Zustellungsbevollmächtigter
Ein Zustellungsbevollmächtigter ist eine Person, die zur Entgegennahme von Schriftstücken für einen anderen bevollmächtigt ist. Ist ein solcher Bevollmächtigter bestellt und der Behörde bekannt, hat die Zustellung an ihn zu erfolgen.
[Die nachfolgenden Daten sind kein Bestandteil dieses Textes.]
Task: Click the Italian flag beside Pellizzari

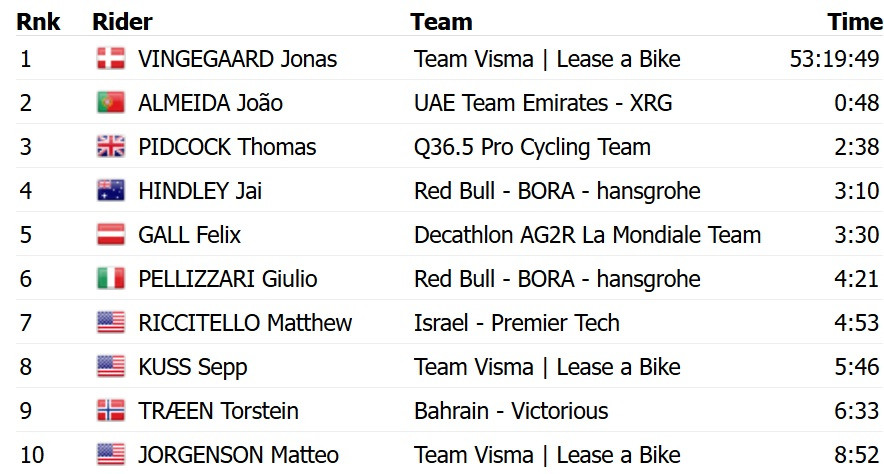Action: pyautogui.click(x=110, y=279)
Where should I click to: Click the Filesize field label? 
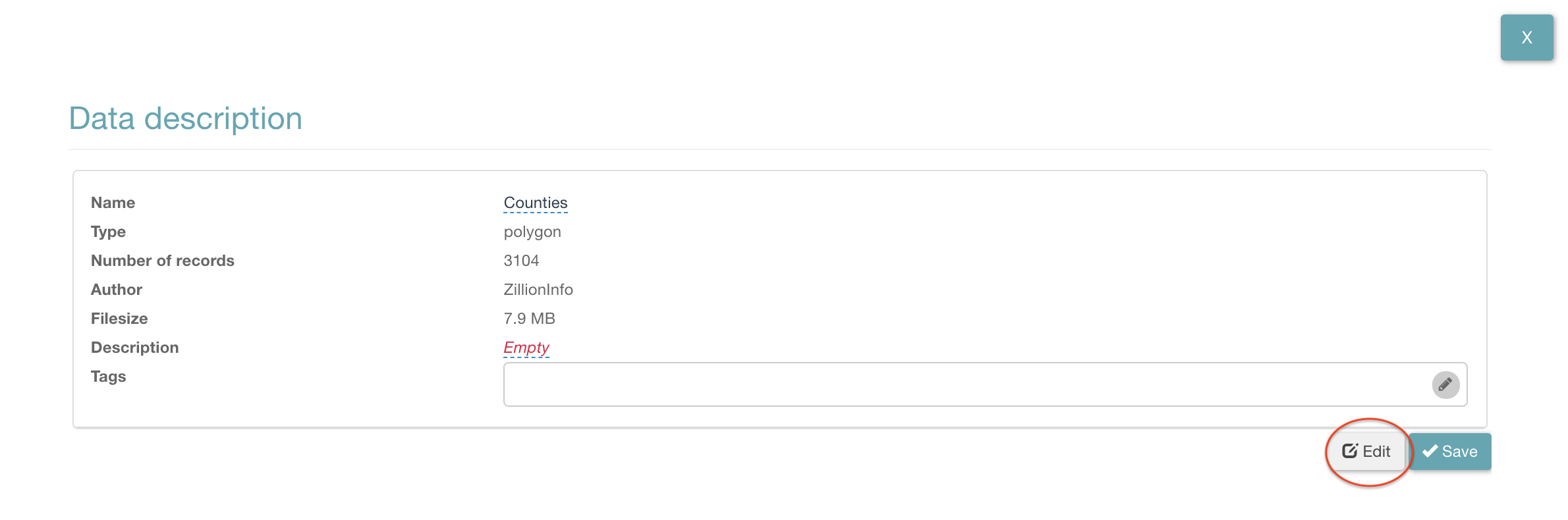coord(119,319)
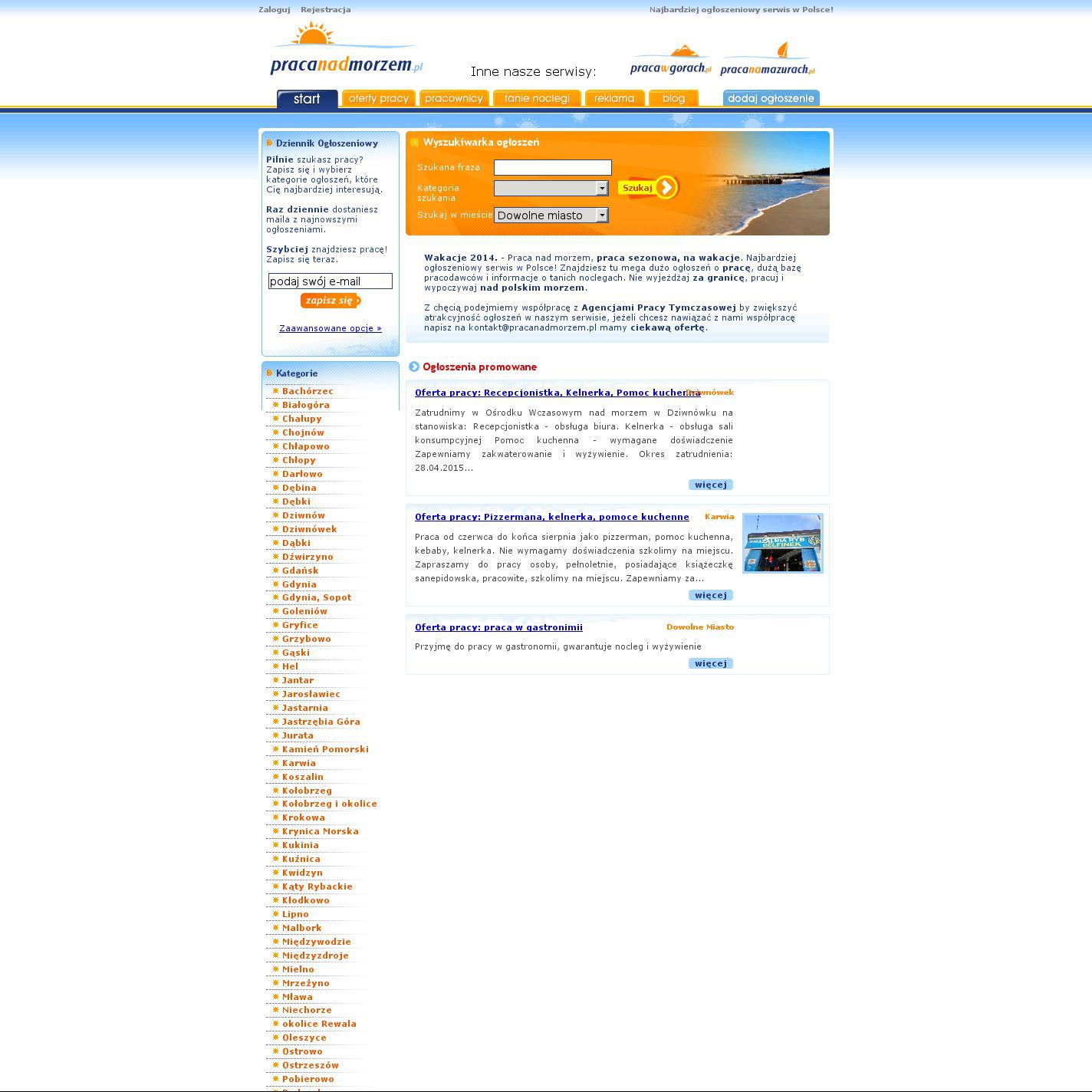Select the blog tab
The image size is (1092, 1092).
(x=673, y=99)
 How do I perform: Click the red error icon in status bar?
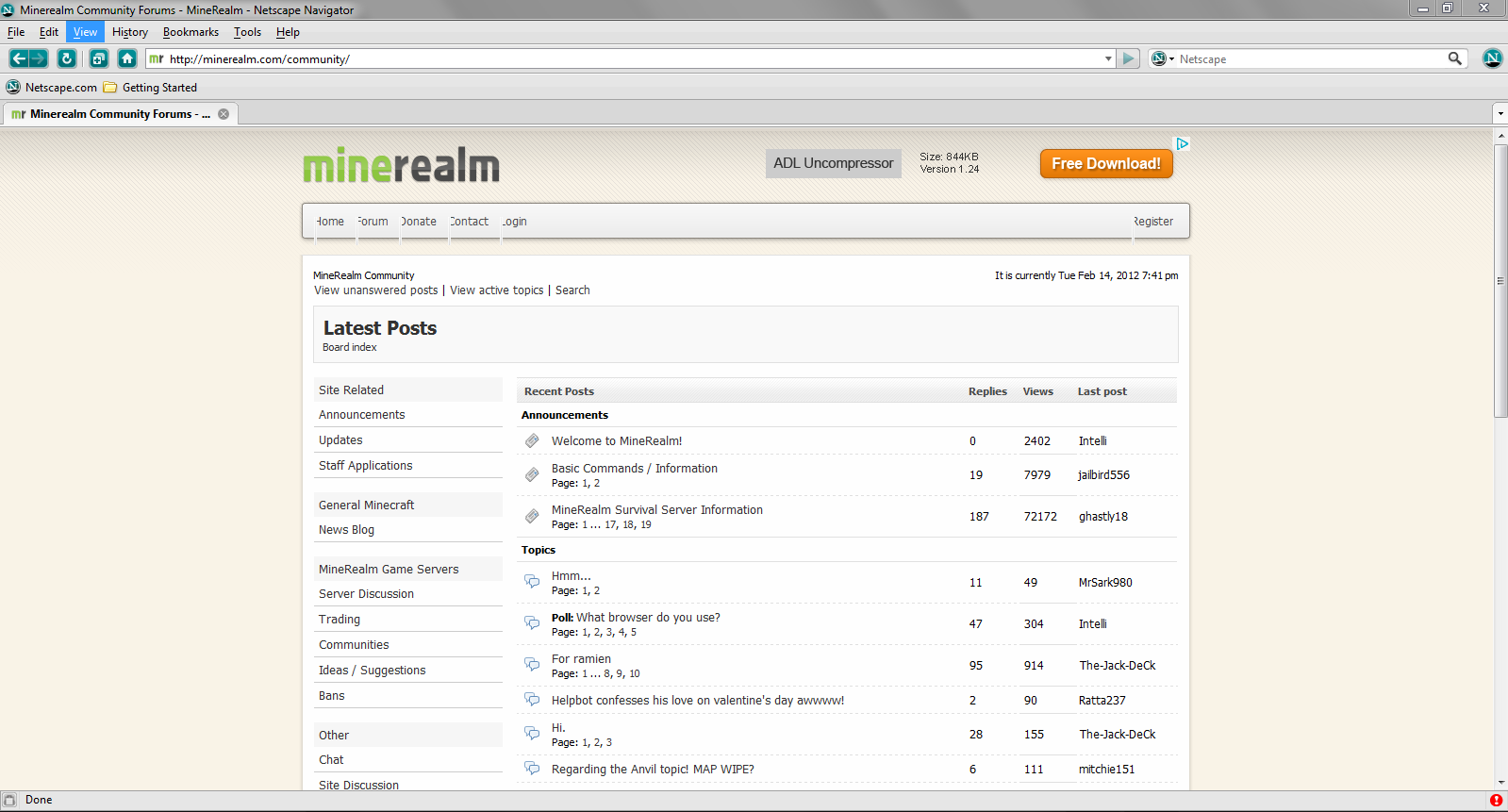point(1496,800)
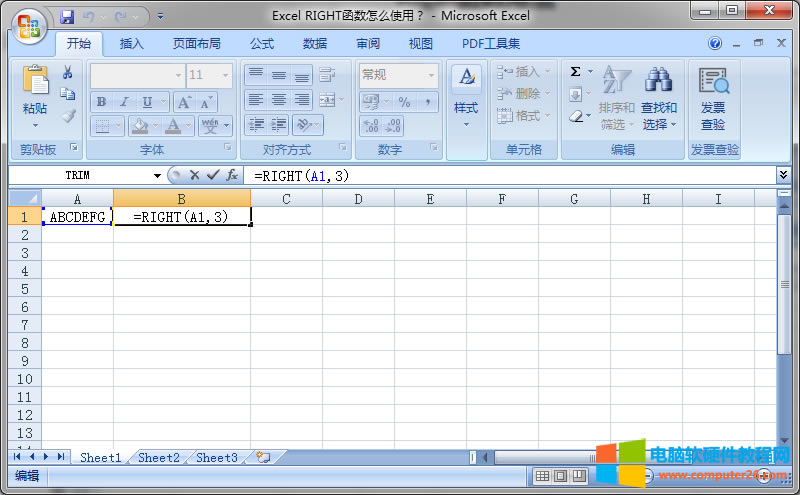
Task: Open Insert Function fx dialog
Action: pyautogui.click(x=231, y=175)
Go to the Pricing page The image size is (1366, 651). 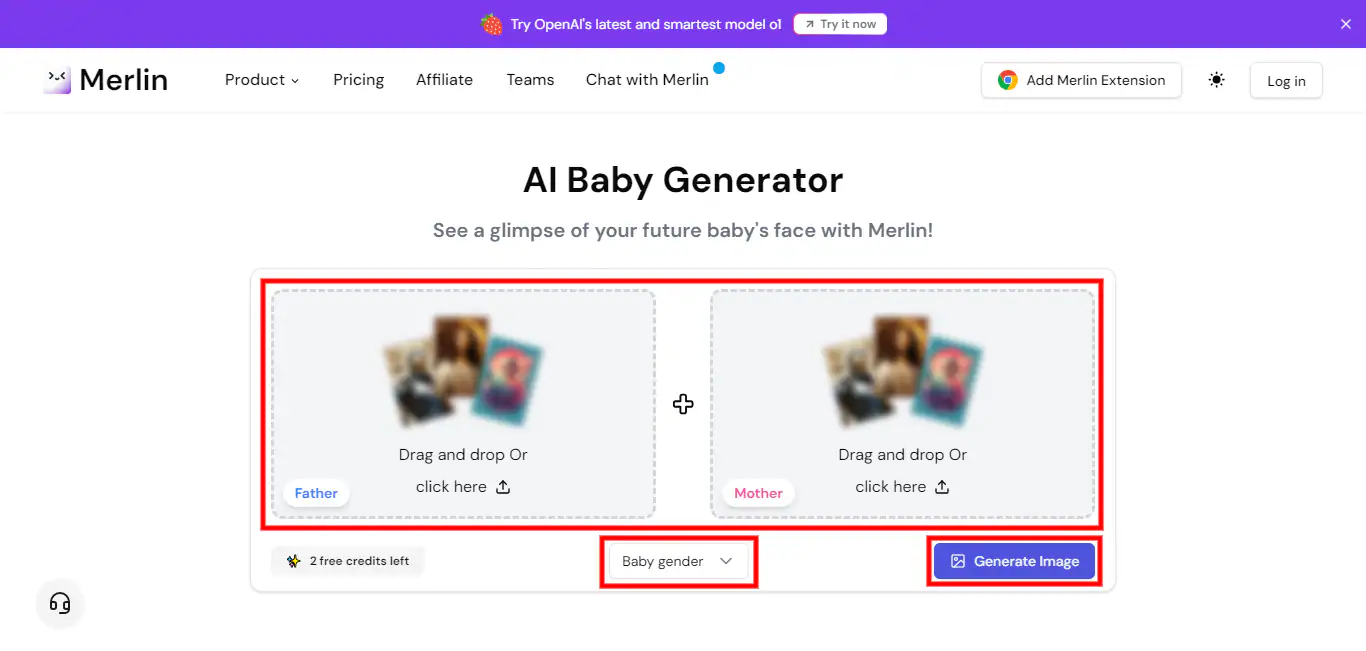pos(358,80)
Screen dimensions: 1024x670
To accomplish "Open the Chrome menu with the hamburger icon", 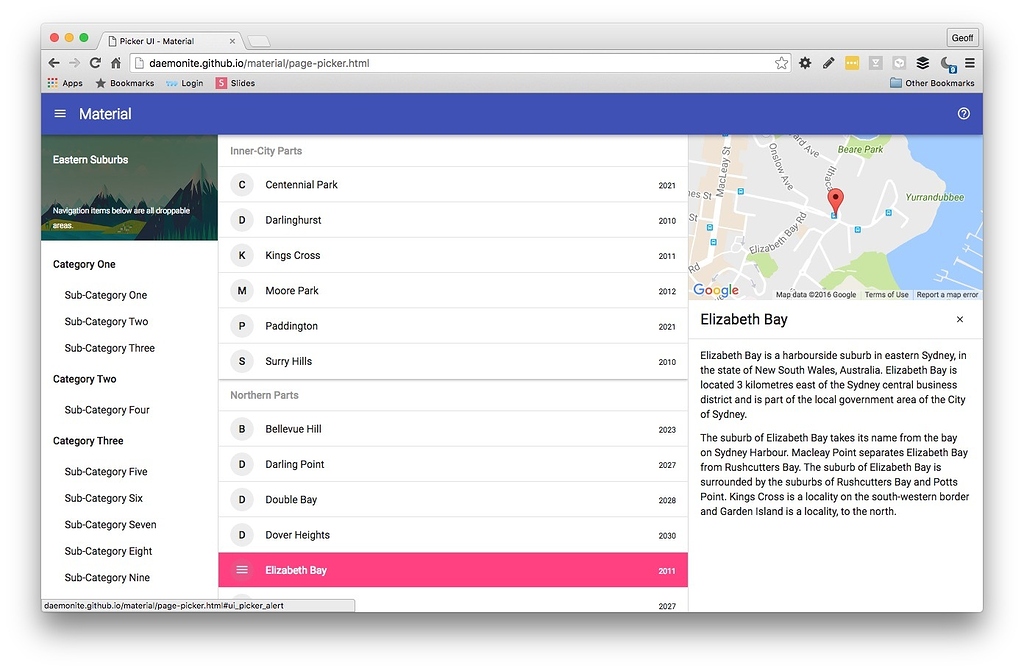I will (968, 62).
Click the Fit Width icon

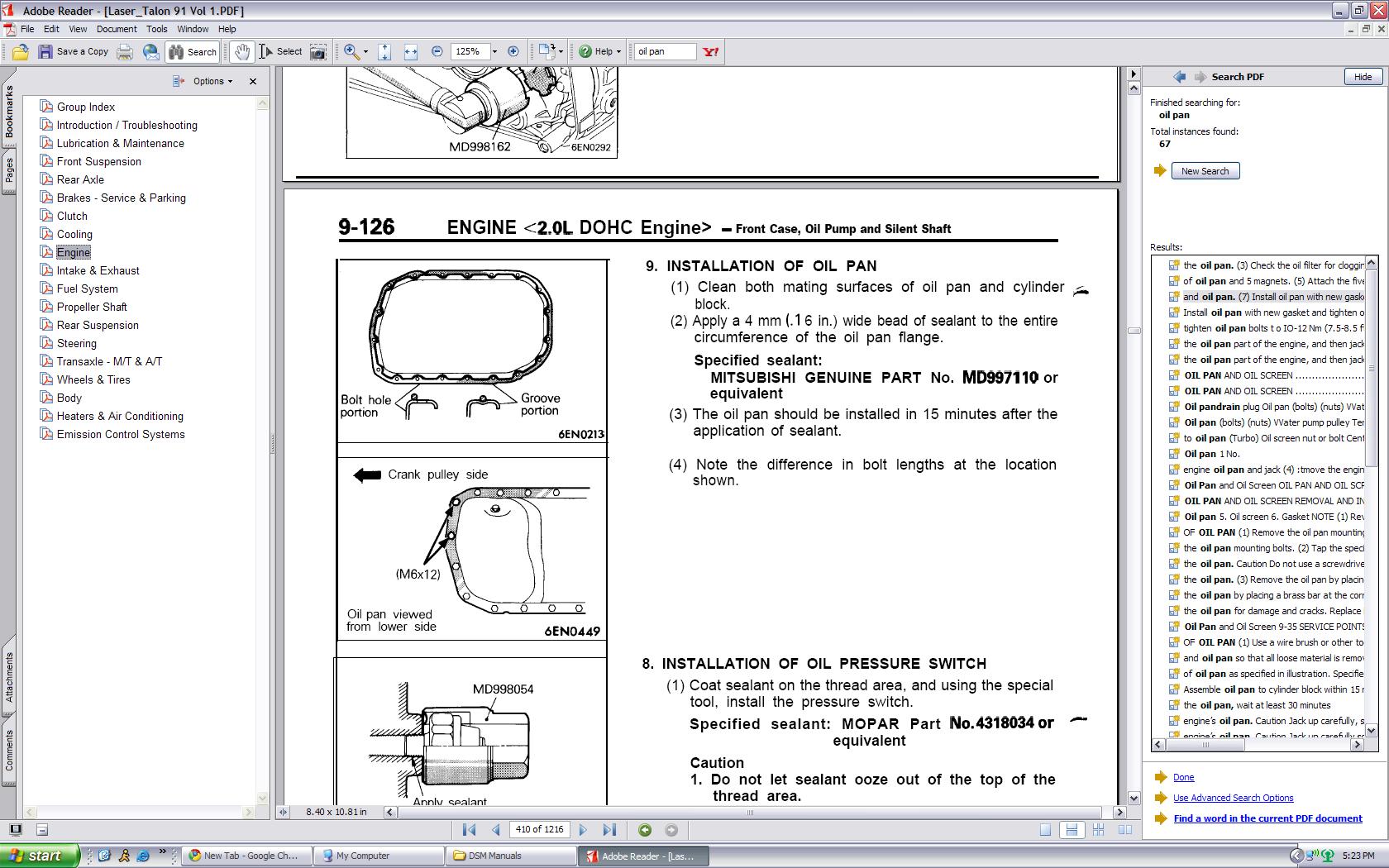point(410,52)
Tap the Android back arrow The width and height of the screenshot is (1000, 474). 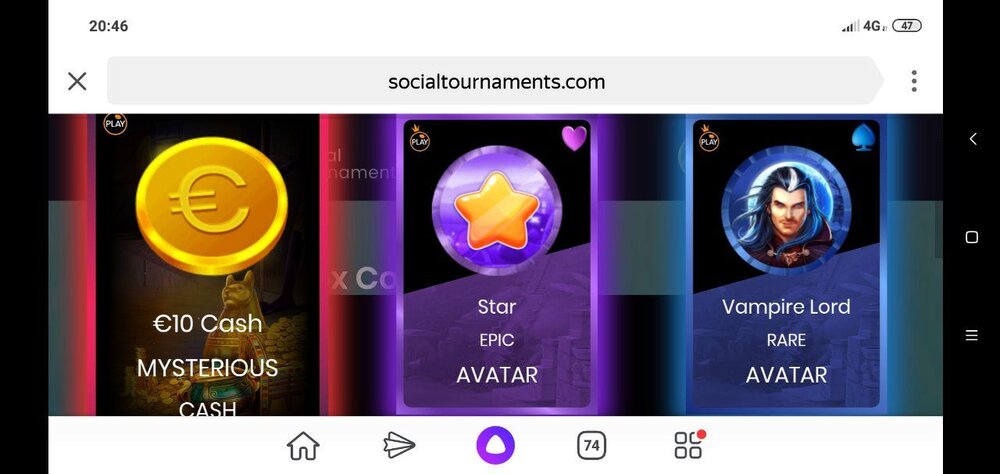tap(972, 139)
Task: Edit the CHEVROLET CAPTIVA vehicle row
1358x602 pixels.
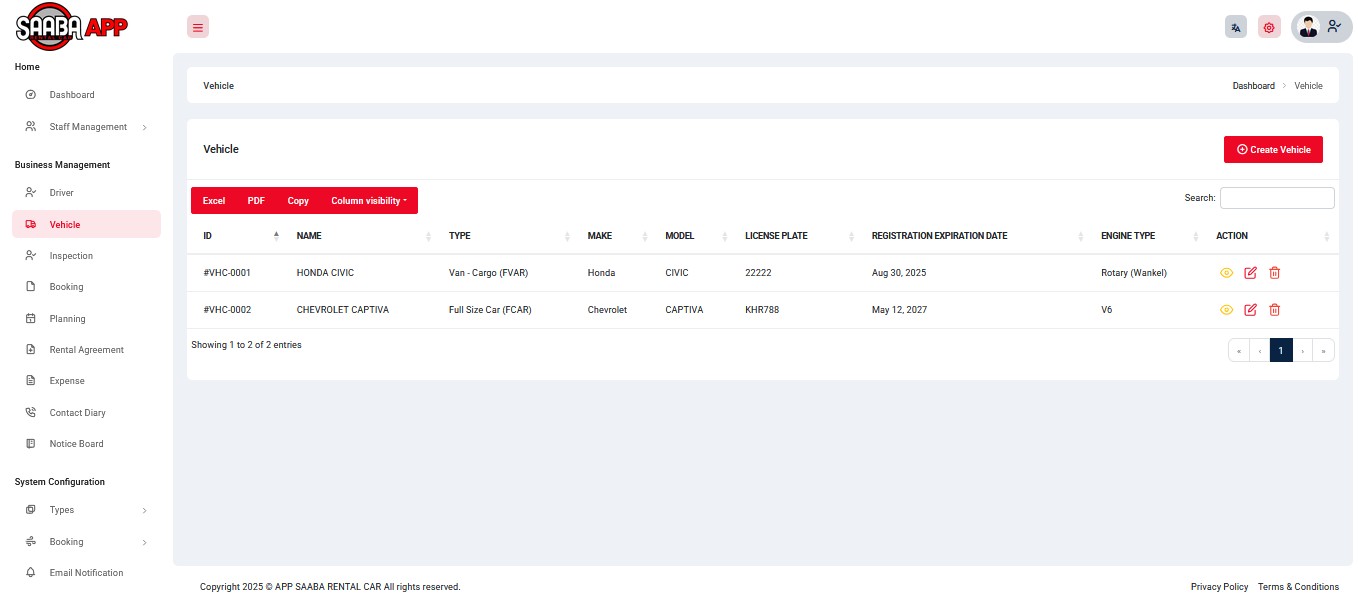Action: [x=1250, y=310]
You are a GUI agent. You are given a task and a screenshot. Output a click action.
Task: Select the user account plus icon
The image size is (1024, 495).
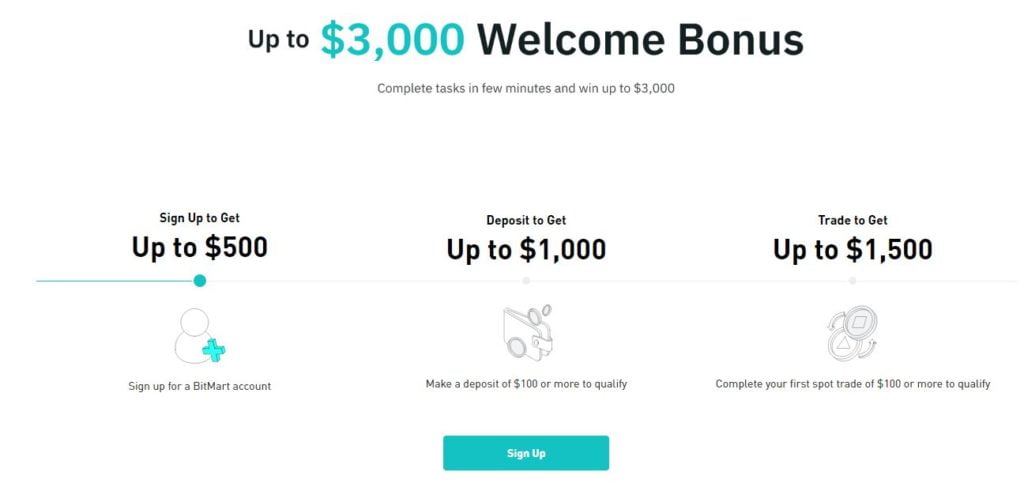(x=200, y=336)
Eine Zustellung an die Partei selbst ist dann unwirksam und löst keinen Fristenlauf aus (§ 9 ZustG).
Praktisch bedeutsam ist das vor allem bei anwaltlicher Vertretung: Mit Bekanntgabe der Vollmacht laufen sämtliche Zustellungen über den Rechtsanwalt, im Justizbereich über den elektronischen Rechtsverkehr.
Mehrere Parteien mit gleichlaufenden Interessen können einen gemeinsamen Zustellungsbevollmächtigten namhaft machen, was in Verfahren mit vielen Beteiligten die Abwicklung erleichtert.
Wer keine Abgabestelle im Inland hat, kann von der Behörde aufgefordert werden, einen inländischen Zustellungsbevollmächtigten zu benennen. Kommt er dem nicht nach, sind Zustellungen ohne Zustellversuch möglich oder es ist ein Kurator zu bestellen. Vom Zustellungsbevollmächtigten zu unterscheiden ist der allgemeine Vertreter, dessen Vollmacht über die Entgegennahme hinausreicht.